I chose a spot that required a big chuck (for me), and where I hoped some decent fish would be patrolling. It's done well for me in the past but, with the lengthy spell of easterly winds, would the fish be elsewhere?
Regardless, I set up two distance rods and one to fish for anything cruising the near bank - a good bet in May. I deposited some bait over a wide area which I like as it gets the fish mooching around and because it helps with my awful casting. I could never hit a dustbin lid sized spot like some carpers seem to do at twice the distance I was fishing.
The wind dropped, the lake was calm with only birdlife disturbing it's surface. It got dark and I nodded off only to be shocked back into consciousness by an urgent alarm. My popped up bait had been taken and I bent into a very, very ponderous and heavy weight.
I pumped and wound it slowly back towards me. Occasionally there was a kite this way or that but the overwhelming feeling was of weight. I'd dropped the second rod tip into the margin to avoid crossed line and everything was going well until the fish headed for a reed bed. I turned it and felt it coming my way, I was also convinced that it was fairly hooked and not a foul hooked smaller fish. I was celebrating inside - what a way to end my dearth of fish. Then.... the fish rolled and was gone.
I stood there, gutted. I had hooked the second line after all and although the lead of that rod hadn't been disturbed, it seems that the pressure from that line acting upon the bend of the hook was just enough to effectively disgorge it.
I was really shattered by the experience but quickly got myself together and recast both rods to make certain they were a little farther apart. That done I flopped onto my bed and having committed my despair to my diary, dropped off again.
90 minutes or so later and the same rod roared off again. This fish came in like a mouse on a lead. It swam toward me making me wonder if it may be a bream or even that it had gone. Again on reaching the reeds it started to slap about a bit.

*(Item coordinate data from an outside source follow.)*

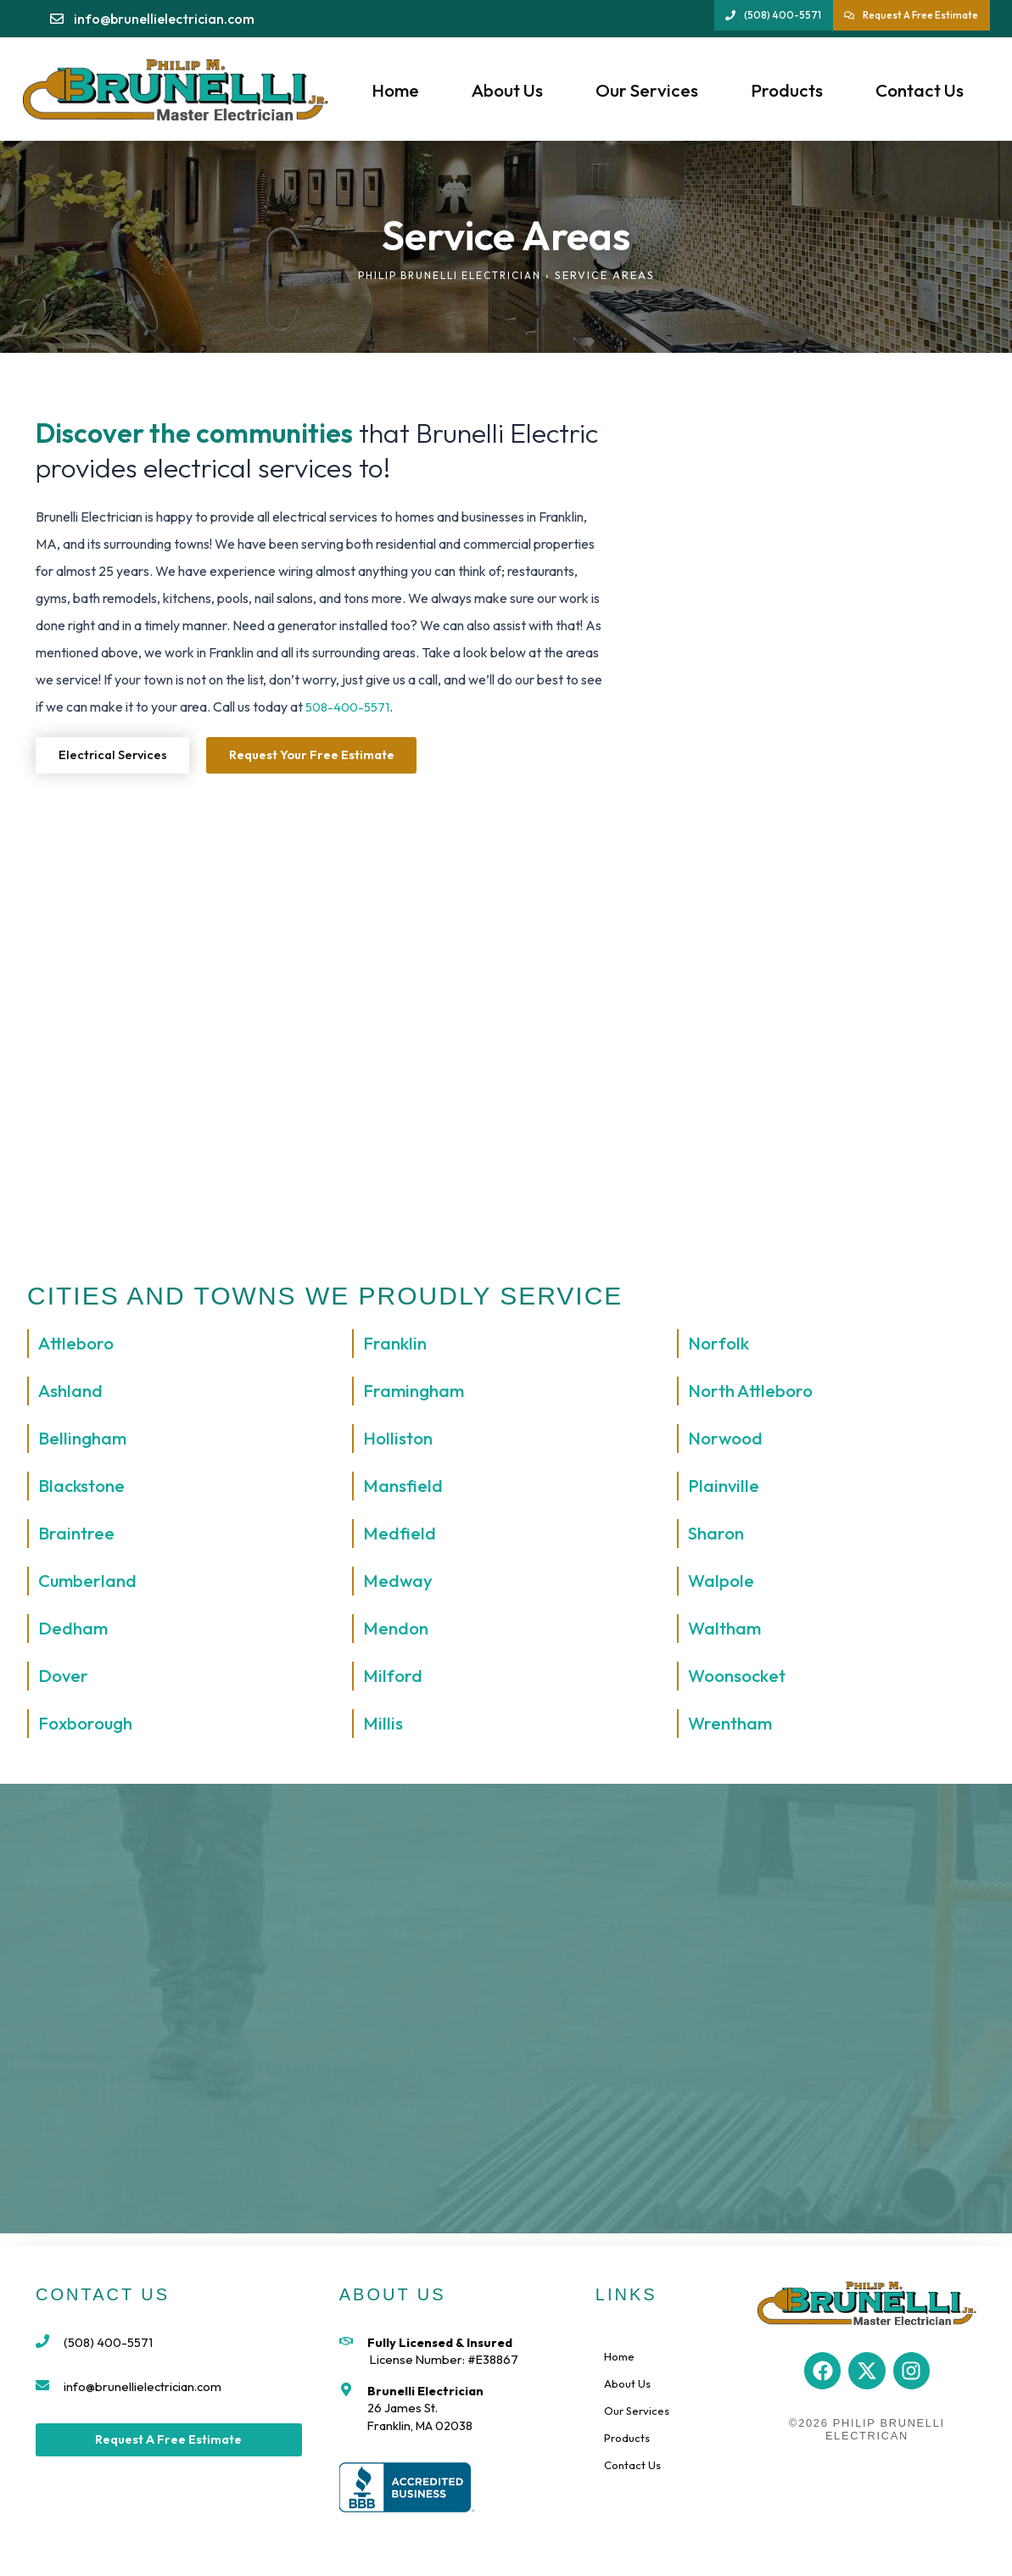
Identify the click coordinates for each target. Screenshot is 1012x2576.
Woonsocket (740, 1679)
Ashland (73, 1394)
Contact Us (919, 90)
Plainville (725, 1489)
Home (395, 90)
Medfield (401, 1537)
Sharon (718, 1537)
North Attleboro (755, 1394)
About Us (507, 90)
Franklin (397, 1347)
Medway (401, 1584)
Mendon (398, 1632)
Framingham (417, 1394)
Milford (393, 1679)
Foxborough (89, 1727)
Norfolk (720, 1347)
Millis (384, 1727)
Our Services (646, 90)
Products (787, 90)
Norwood (728, 1442)
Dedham (76, 1632)
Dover (65, 1679)
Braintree (79, 1537)
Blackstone (85, 1489)
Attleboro (79, 1347)
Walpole (723, 1584)
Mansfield (405, 1489)
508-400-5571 (350, 706)
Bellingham (85, 1442)
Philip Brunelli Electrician (449, 275)
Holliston (400, 1442)
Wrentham (734, 1727)
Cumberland (91, 1584)
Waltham (727, 1632)
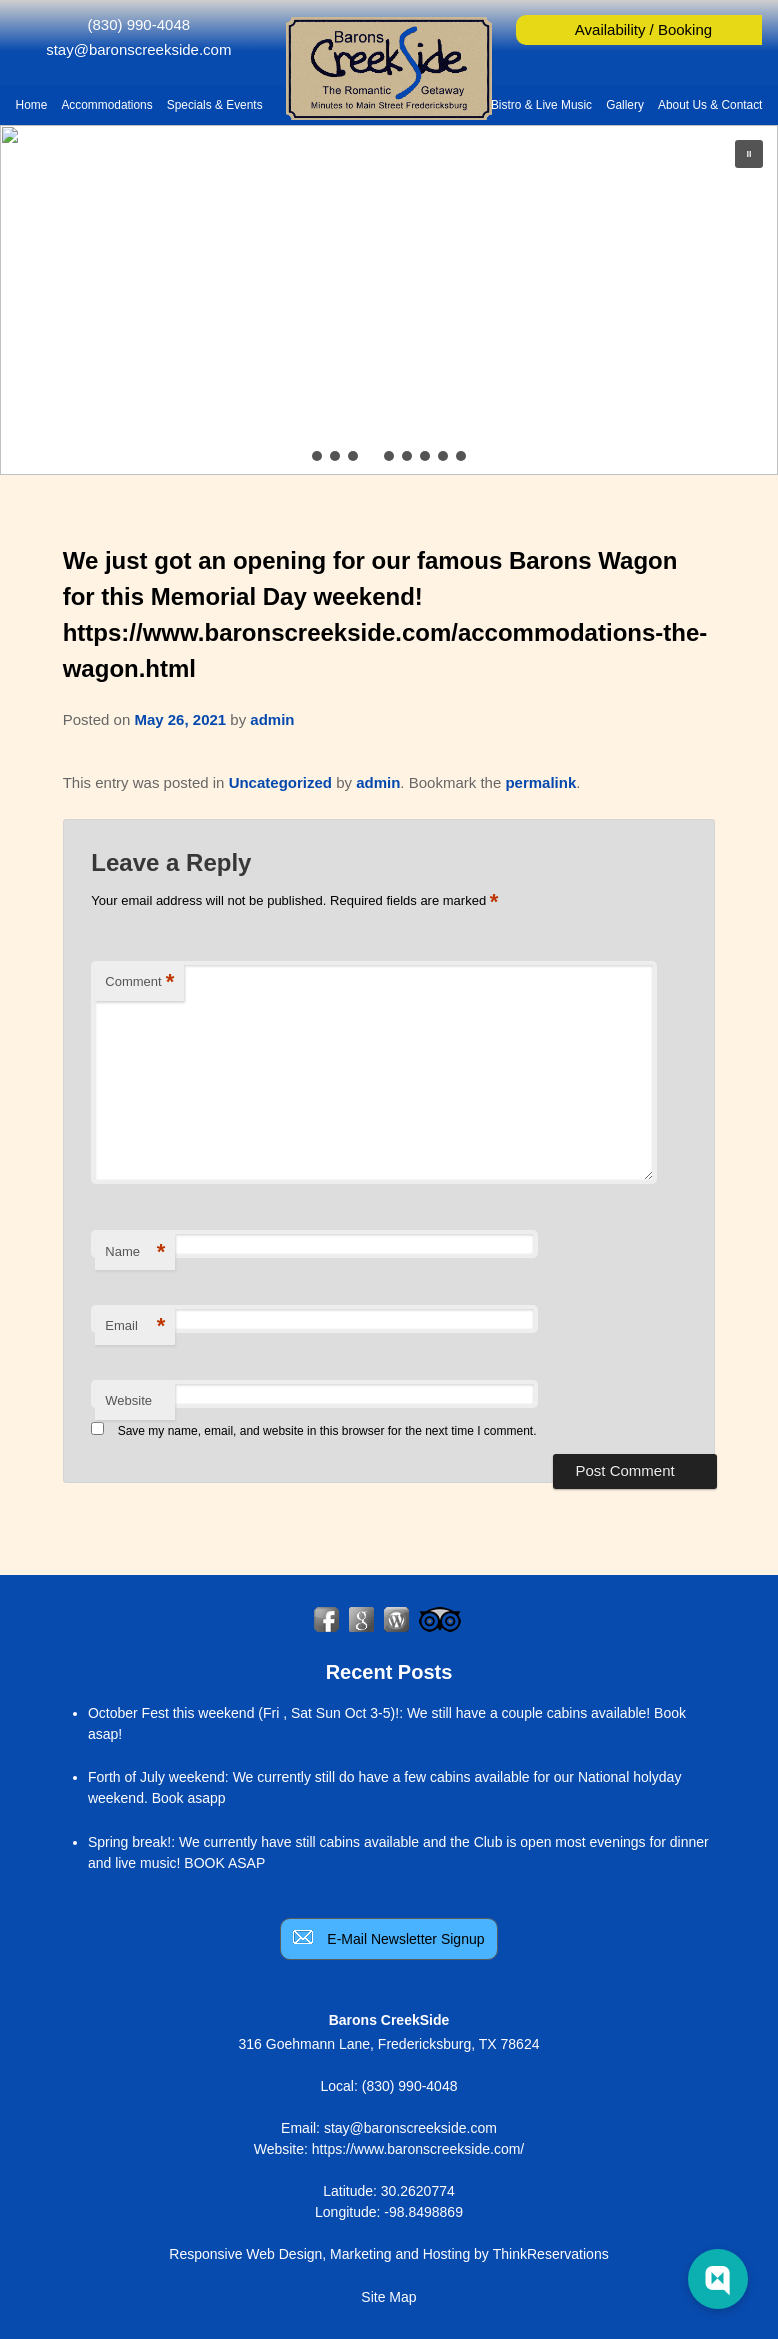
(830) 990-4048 (139, 24)
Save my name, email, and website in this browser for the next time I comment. (327, 1431)
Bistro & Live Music (541, 105)
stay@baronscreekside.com (138, 49)
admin (272, 719)
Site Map (388, 2297)
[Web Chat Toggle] (718, 2279)
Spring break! (129, 1842)
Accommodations (106, 105)
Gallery (625, 105)
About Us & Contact (710, 105)
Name (135, 1252)
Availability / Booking (643, 29)
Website (128, 1400)
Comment (139, 982)
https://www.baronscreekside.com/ (418, 2149)
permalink (540, 782)
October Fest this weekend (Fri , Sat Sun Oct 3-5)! (243, 1713)
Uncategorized (280, 782)
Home (32, 105)
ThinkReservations (551, 2254)
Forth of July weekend (156, 1777)
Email (135, 1326)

Now I was happy that it was a carp albeit a modest one and I hurriedly netted it and rested it.
Having wetted the cradle and sorted the scales, camera etc I lifted the fish from the water and felt a sharp pain in my back. I soon realised it was a bit bigger than I'd expected and weighed a 29lb 3oz mirror.
The trouble was, it was so lively now that it would not settle. A selfie was out of the question and it wouldn't even stay still for a quick snap so, I just clicked a bad picture for the record and slipped it back.